Exercise goal: Find the line containing "You are a computer-use" in the entries; transcribe it and all remaining lines through the end, exactly as they appear, but not the pictures.

(Collected data entries)

※ ※ ※

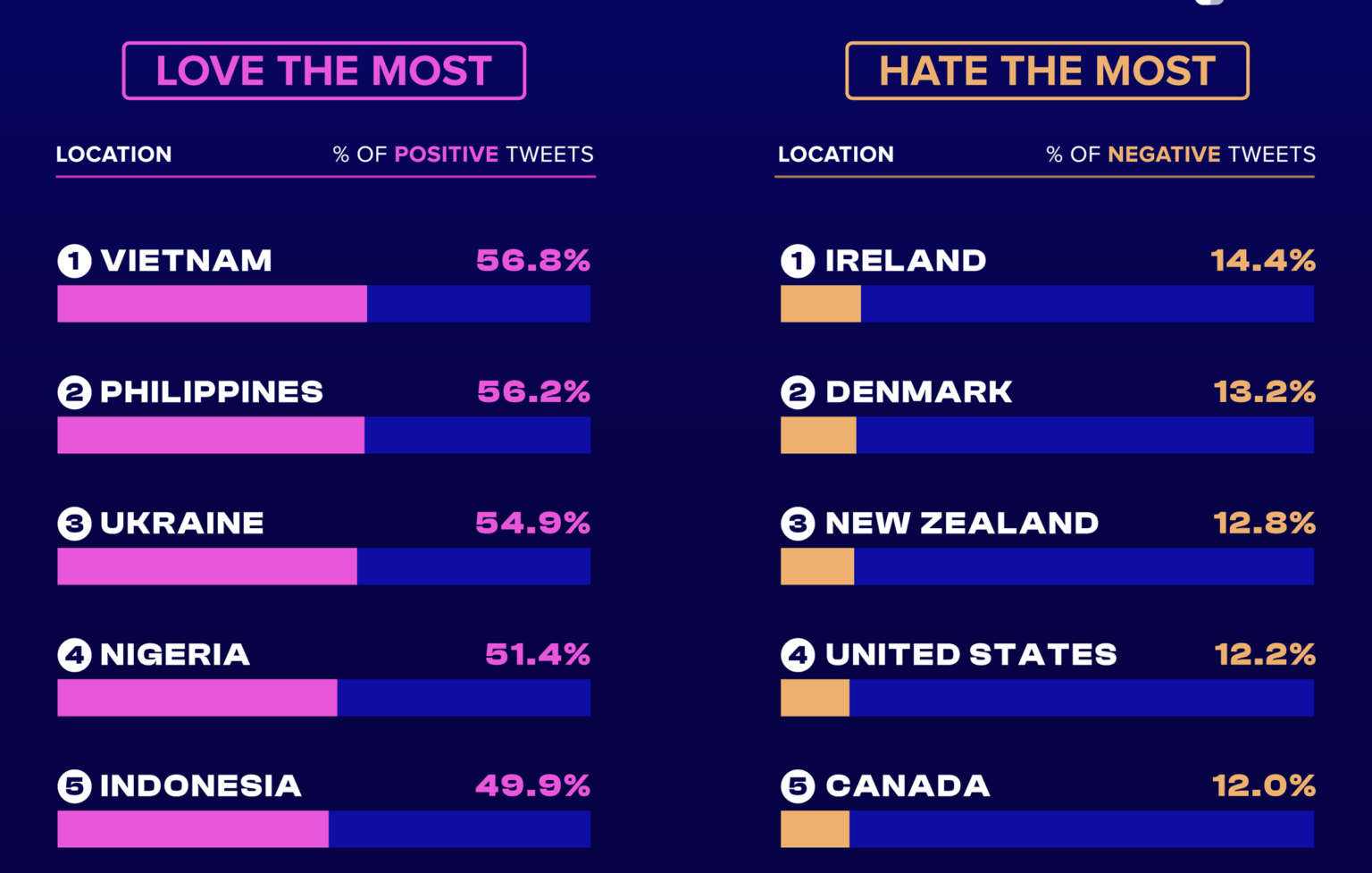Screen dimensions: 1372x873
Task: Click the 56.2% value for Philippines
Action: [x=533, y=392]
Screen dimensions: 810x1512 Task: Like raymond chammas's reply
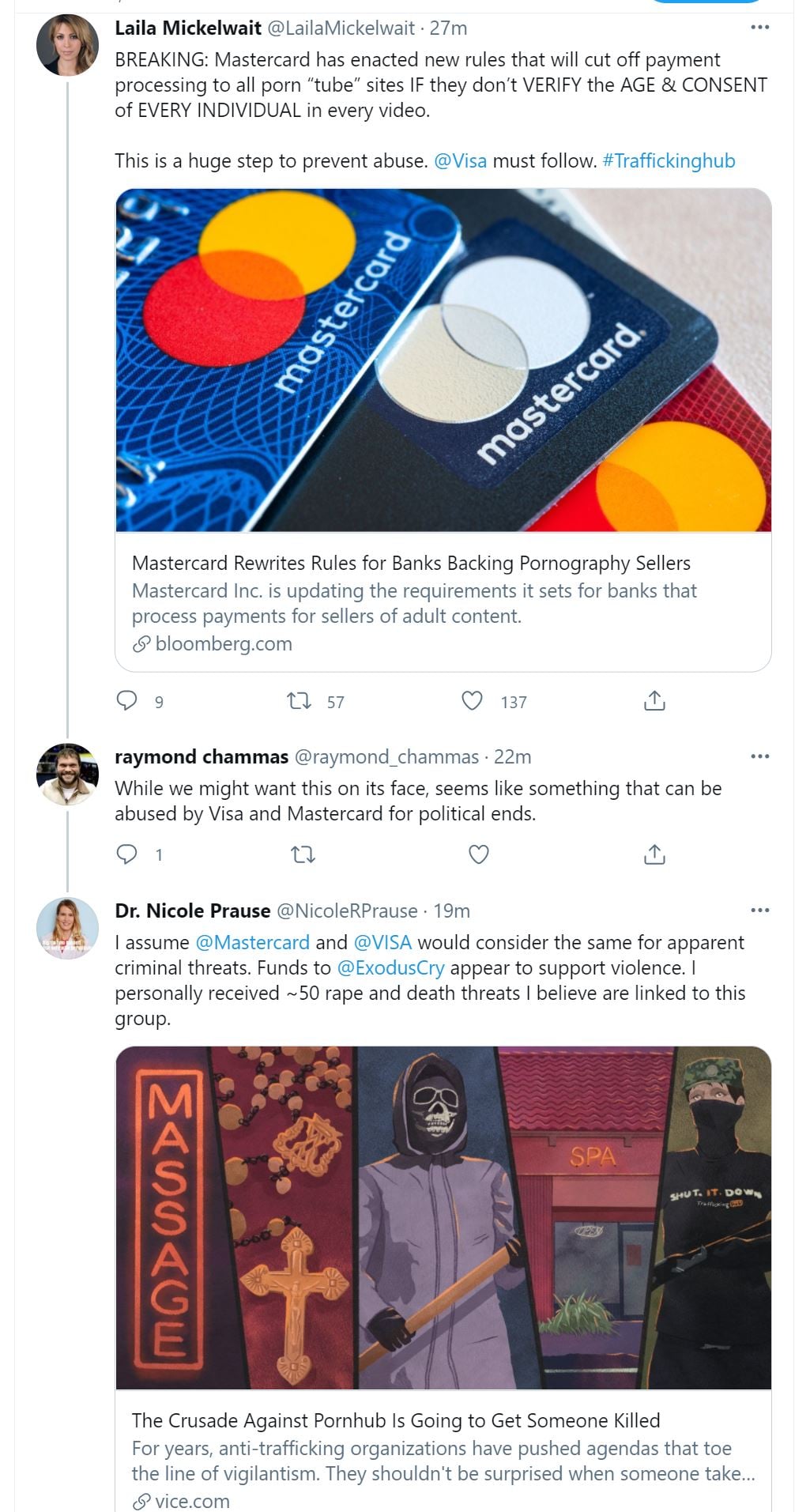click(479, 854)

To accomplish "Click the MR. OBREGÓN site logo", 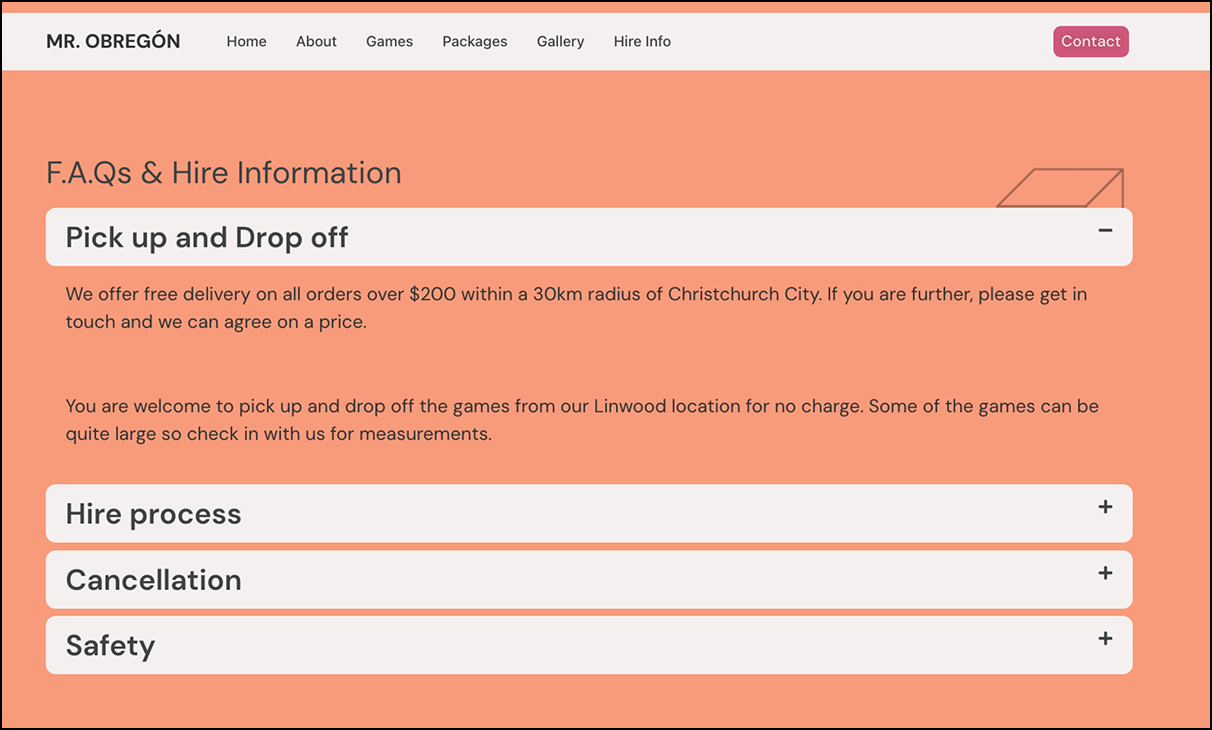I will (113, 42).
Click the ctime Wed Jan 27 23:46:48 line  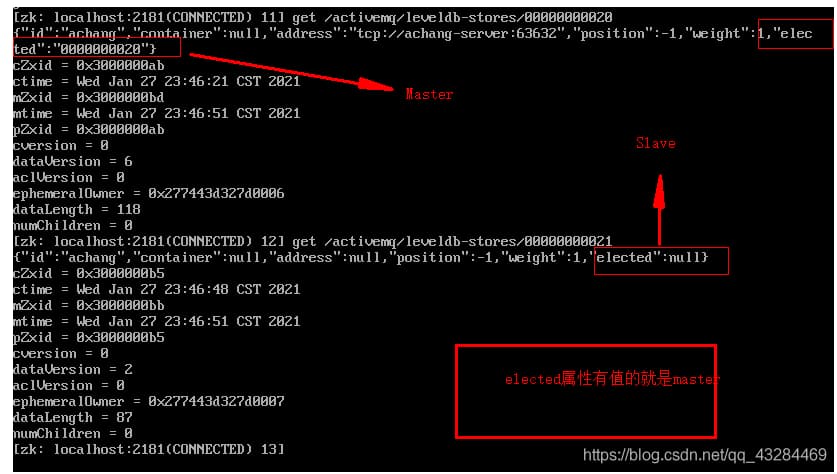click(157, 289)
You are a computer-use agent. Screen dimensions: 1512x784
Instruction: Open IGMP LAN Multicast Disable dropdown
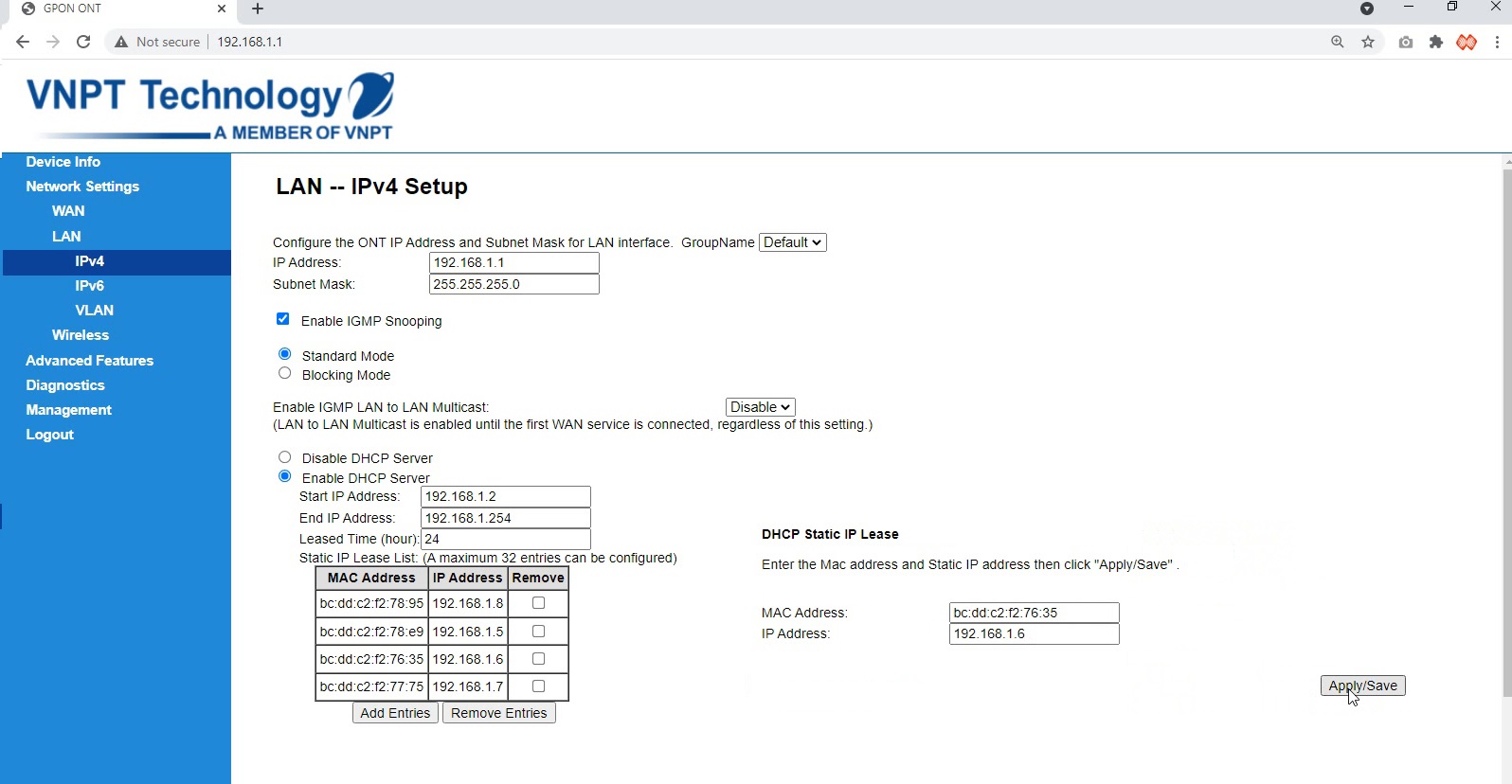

※ ※ ※

Task response:
You are a computer-use agent. Screen dimensions: 1512x784
Instruction: Open IGMP LAN Multicast Disable dropdown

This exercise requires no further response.